A series is a summation of the terms in a sequence. For the sequence $2,$ $4,$ $6,$ $8,$ the series can be written as $2+4+6+8.$ If the terms are given by a rule, it's usually more compact to write it using sigma notation. The sequence above is described by the explicit rule $a_n=2n.$ The series can be written as $\sum_{n=1}^4 2n.$ Here, by substituting $n$ with integers $1$ (under $\Sigma$) through $4$ (above $\Sigma$) the individual terms of the series are obtained, and the sigma itself indicates that between each term is a plus sign. This alternative notation is useful if the series contains a large number of terms, and especially useful when the sequence is infinite. Then, the infinity symbol is written above the sigma.

$\sum_{n=1}^{\infty} 2n$
Concept

Arithmetic Series

The summation of the terms in an arithmetic sequence is called an arithmetic series. If the sequence is short enough, such as $1,3,5,7,$ it's straightforward to calculate the sum: $s=1+3+5+7=16.$

However, if the sequence is longer, it can be tedious to add the terms by hand.
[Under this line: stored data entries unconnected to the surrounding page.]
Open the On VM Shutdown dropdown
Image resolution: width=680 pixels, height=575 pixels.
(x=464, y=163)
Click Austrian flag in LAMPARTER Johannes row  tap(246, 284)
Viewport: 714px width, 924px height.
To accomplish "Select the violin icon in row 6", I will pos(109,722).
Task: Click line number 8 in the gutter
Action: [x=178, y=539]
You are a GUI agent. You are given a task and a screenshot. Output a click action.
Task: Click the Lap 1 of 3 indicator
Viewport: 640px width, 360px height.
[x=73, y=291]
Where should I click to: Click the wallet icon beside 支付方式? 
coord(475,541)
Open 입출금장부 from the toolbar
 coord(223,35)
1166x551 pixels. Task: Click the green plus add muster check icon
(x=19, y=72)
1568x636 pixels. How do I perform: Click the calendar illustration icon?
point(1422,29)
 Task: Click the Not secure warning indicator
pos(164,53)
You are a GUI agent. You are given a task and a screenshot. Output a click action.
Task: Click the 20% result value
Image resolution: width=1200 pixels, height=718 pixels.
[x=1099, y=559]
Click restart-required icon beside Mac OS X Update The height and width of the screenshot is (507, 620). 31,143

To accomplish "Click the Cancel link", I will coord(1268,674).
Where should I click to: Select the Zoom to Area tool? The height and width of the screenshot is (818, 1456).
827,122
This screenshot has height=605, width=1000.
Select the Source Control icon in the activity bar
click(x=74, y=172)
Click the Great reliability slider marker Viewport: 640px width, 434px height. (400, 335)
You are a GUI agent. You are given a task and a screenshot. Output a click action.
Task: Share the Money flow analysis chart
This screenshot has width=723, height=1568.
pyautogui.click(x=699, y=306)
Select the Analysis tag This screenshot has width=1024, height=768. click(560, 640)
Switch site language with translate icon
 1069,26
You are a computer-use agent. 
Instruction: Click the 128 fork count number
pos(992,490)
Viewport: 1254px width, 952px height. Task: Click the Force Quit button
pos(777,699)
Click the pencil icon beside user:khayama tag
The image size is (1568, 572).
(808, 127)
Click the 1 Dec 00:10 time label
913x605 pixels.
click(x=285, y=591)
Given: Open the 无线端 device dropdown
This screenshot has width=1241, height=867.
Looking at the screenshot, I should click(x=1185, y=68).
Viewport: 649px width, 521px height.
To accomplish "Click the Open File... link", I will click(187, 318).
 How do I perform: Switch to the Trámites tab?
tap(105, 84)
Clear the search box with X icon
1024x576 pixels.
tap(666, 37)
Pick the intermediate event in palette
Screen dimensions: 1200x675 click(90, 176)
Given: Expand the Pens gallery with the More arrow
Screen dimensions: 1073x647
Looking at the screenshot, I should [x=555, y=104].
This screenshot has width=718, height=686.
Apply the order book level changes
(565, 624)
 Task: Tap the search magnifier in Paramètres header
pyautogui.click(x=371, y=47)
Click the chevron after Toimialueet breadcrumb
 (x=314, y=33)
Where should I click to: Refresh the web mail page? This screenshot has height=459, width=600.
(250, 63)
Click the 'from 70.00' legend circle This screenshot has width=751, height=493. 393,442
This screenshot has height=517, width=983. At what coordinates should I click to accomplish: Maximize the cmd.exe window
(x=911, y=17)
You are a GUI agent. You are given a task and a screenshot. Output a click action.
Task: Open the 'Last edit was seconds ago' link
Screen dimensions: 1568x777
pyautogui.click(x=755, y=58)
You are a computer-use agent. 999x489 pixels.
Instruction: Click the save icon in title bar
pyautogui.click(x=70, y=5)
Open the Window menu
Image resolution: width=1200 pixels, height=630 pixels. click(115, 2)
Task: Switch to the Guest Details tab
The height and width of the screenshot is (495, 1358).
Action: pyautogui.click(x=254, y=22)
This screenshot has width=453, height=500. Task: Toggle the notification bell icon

In that case, the formula for an arithmetic sum can be used.
Rule

Sum of an Arithmetic Series

For a finite arithmetic sequence given by $a_n=a_1+(n−1)d,$ where $a_1$ is the first term, $d$ is the common difference, and $n$ is the number of terms, the sum of all terms, $S_n,$ can be calculated using the following formula.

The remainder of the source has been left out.